Cette réalité est particulièrement frappante du côté de la patate douce. « C’est très difficile d’atteindre les standards de l’industrie parce que ces standards s’appuient sur la production américaine. Or, notre mode de production est différent et on n’a pas une saison aussi longue. Au début, on se disait que vu qu’on offrait un produit local, les clients accepteraient un produit différent. Mais ce n’est pas le cas. »

Un grand travail d’éducation doit être fait. Samuel Richard s’y attaque avec l’aide de son équipe, mais aussi de Moisson Mauricie/Centre-du-Québec, à qui il fait don de ses déclassements depuis septembre (plusieurs tonnes par semaine).

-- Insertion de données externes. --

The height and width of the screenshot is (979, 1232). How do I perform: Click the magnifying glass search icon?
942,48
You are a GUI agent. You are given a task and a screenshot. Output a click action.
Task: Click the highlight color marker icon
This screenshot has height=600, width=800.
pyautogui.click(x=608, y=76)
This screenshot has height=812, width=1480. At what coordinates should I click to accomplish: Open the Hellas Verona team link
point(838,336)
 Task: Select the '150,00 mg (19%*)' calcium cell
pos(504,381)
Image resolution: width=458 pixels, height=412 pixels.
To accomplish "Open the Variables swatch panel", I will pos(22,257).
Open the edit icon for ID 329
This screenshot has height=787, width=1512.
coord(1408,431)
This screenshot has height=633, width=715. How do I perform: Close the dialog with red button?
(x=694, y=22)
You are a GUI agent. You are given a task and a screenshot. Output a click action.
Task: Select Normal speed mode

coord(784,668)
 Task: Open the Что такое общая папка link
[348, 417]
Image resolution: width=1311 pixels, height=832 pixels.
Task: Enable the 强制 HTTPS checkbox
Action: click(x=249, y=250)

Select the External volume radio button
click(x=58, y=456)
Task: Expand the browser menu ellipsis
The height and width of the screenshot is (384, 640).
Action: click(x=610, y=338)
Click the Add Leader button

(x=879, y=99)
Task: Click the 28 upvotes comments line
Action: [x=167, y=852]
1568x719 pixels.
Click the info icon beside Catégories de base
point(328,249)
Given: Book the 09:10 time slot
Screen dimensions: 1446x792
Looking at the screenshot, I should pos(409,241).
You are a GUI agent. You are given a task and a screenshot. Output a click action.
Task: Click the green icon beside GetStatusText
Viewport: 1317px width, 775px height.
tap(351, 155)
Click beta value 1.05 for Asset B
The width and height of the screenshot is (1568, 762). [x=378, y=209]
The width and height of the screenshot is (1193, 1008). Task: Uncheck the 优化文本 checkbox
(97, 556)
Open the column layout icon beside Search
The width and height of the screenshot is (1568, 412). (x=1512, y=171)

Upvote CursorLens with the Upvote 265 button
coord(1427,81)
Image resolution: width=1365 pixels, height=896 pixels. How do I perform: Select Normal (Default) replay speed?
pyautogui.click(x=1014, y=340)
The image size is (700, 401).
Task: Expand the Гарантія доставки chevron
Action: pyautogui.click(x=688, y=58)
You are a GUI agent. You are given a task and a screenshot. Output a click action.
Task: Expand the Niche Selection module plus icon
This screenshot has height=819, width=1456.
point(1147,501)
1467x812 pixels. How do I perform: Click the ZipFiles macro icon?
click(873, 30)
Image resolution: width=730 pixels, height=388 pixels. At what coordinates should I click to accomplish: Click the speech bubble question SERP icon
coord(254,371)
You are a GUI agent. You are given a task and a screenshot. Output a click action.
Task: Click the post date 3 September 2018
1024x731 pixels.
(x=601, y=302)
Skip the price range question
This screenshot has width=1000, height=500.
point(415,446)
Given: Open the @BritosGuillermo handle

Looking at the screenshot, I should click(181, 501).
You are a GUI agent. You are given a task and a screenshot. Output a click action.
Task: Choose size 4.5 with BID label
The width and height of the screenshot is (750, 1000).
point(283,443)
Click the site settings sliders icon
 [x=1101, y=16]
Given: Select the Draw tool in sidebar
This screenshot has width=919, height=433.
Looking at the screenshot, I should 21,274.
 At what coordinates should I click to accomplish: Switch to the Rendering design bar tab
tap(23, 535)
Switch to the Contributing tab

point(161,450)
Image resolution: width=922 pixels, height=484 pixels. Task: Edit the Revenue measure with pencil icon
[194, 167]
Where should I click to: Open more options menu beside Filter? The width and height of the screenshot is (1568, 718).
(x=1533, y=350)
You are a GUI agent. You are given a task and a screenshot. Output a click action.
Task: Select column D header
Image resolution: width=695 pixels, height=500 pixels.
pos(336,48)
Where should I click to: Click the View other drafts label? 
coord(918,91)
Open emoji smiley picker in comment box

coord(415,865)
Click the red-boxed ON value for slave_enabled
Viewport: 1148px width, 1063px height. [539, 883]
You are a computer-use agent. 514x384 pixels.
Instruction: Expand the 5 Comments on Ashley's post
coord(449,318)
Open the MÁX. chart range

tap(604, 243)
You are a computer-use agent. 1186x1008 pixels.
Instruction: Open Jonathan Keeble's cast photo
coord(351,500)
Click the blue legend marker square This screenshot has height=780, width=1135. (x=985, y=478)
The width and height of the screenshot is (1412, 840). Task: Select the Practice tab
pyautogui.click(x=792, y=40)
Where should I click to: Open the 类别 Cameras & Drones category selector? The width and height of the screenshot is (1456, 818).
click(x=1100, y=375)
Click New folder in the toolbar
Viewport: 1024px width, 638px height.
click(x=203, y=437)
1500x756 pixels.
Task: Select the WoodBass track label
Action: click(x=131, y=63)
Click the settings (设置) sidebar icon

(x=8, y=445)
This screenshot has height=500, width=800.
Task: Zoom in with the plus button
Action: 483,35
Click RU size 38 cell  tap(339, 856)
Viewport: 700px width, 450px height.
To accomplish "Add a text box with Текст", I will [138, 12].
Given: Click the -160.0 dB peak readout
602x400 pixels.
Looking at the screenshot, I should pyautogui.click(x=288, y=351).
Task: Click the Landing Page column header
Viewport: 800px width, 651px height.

Il est en effet prévu que dès l’automne prochain, des boîtes de patates douces déclassées fassent leur apparition dans diverses épiceries de la région, au profit de l’organisme. « C’est bien de lui donner des denrées, mais on sait que c’est encore mieux quand on lui donne de l’argent », fait valoir Guillaume Allyson,  responsable du développement commercial pour la ferme. En effet, tel qu’indiqué sur le site web de Moisson, chaque 10$ versé permet à l’organisme de distribuer 210$ de nourriture.

Ce partenariat s’avérera donc gagnant-gagnant : en contribuant à une cause noble, le consommateur constatera que les produits déclassés sont tout aussi savoureux…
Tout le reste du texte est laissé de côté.